CaCO3+ H2SO4 = CaSO4 + CO2 + H2O
Starting from 300 grams of calcium carbonate with 3% impurities, what is the mass of calcium sulfate formed considering that the reaction is 90% yield?
300 g CaCO3 x 0.97 = approx 290 g real CaCO3 without the imputities but that's just a close number and you need calculate a more accurate number here and all the following steps.
mols CaCO3 = grams CaCO3/molar mass CaCO3.
Using the coefficients in the balanced equation, convert mols CaCO3 to mols CaSO4. That is a 1:1 ratio in the equation, therefore, mols CaCO3 = mols CaSO4.
Now convert mols CaSO4 to grams. g = mols x molar mass and that gives you grams if the reaction is 100%. It isn't so grams under 100% x 0.90 = g with 90% yield. Post your work if you get stuck.
0.97% ??
To find the mass of calcium sulfate formed, we need to consider two factors: the amount of pure calcium carbonate and the reaction yield.
First, let's calculate the mass of pure calcium carbonate present in the 300 grams of the sample. Since the impurities account for 3%, the pure calcium carbonate will be 97% of the total mass (300 grams).

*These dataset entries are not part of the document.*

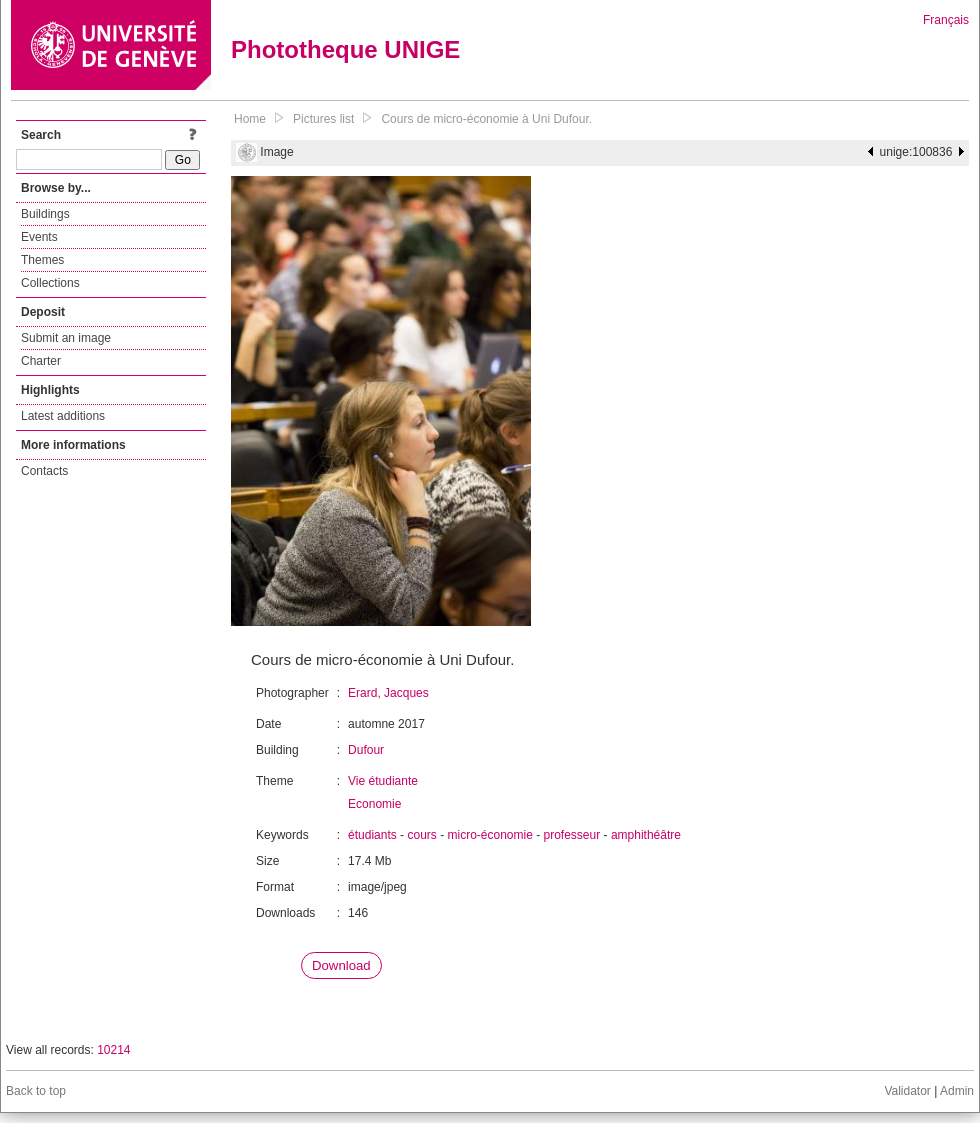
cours (421, 835)
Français (946, 20)
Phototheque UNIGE (345, 49)
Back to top (36, 1091)
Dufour (366, 750)
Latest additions (63, 416)
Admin (957, 1091)
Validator (907, 1091)
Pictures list (323, 119)
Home (250, 119)
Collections (50, 283)
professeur (572, 835)
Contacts (44, 471)
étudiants (372, 835)
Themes (42, 260)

We can calculate this as follows:
Pure calcium carbonate = (97/100) x 300 grams
Pure calcium carbonate = 291 grams
Now, we need to calculate the molar mass of calcium sulfate (CaSO4) and the molar mass of calcium carbonate (CaCO3) to compare the number of moles of each compound in the reaction.

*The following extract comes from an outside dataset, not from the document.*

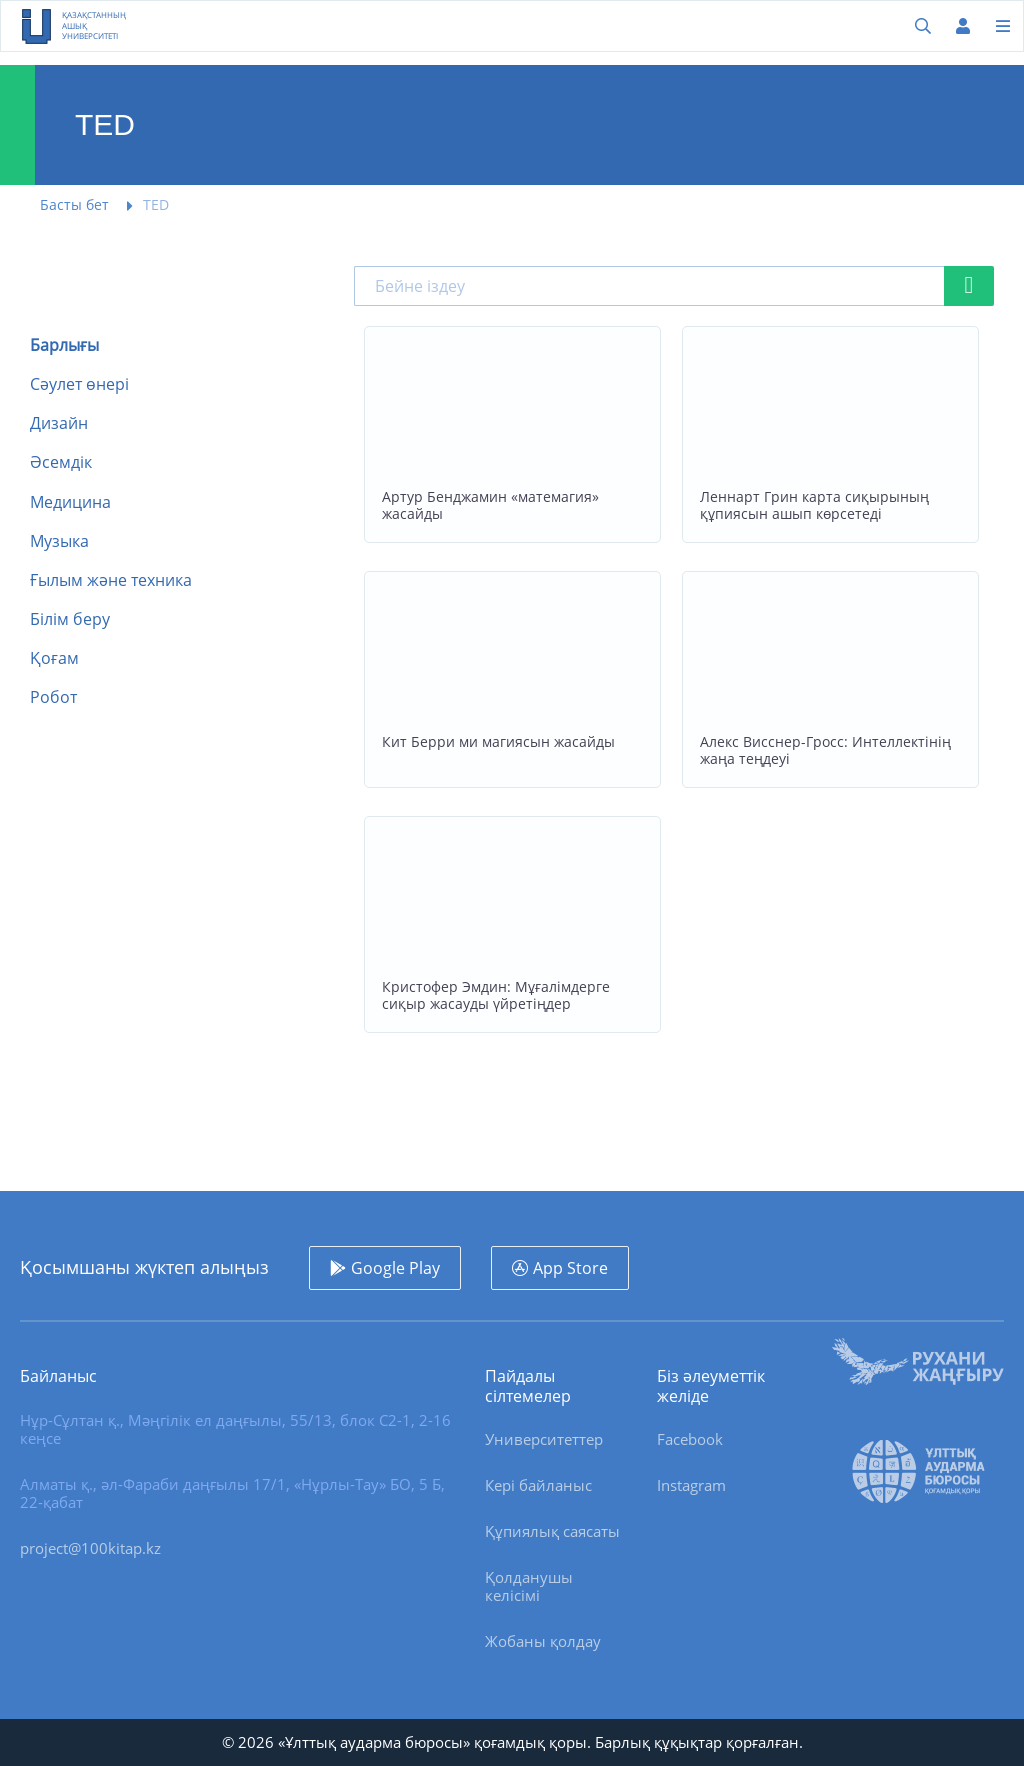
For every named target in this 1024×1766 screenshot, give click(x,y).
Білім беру (70, 619)
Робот (53, 697)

Molar mass of CaSO4 = 40.08 g/mol (Ca) + 32.06 g/mol (S) + 4 * 16.00 g/mol (O)
Molar mass of CaSO4 = 136.14 g/mol
Molar mass of CaCO3 = 40.08 g/mol (Ca) + 3 * 16.00 g/mol (C) + 3 * 16.00 g/mol (O)
Molar mass of CaCO3 = 100.08 g/mol
Next, we need to calculate the moles of pure calcium carbonate:
Moles of CaCO3 = Mass of pure CaCO3 / Molar mass of CaCO3
Moles of CaCO3 = 291 g / 100.08 g/mol
Moles of CaCO3 ≈ 2.909 mol
Using the balanced equation, we can determine the stoichiometry of the reaction, which tells us the mole ratio between calcium carbonate and calcium sulfate.
From the balanced equation, 1 mole of CaCO3 reacts to produce 1 mole of CaSO4.
Therefore, the moles of calcium sulfate formed = 2.909 mol.
Considering that the reaction yield is 90%, we multiply the moles of calcium sulfate by 0.90:
Effective moles of CaSO4 = Moles of CaSO4 x Reaction Yield
Effective moles of CaSO4 = 2.909 mol x 0.90
Effective moles of CaSO4 ≈ 2.618 mol
Finally, we calculate the mass of calcium sulfate formed:
Mass of CaSO4 = Effective moles of CaSO4 x Molar mass of CaSO4
Mass of CaSO4 = 2.618 mol x 136.14 g/mol
Mass of CaSO4 ≈ 356.8 grams
Therefore, the mass of calcium sulfate formed, considering a 90% reaction yield, would be approximately 356.8 grams.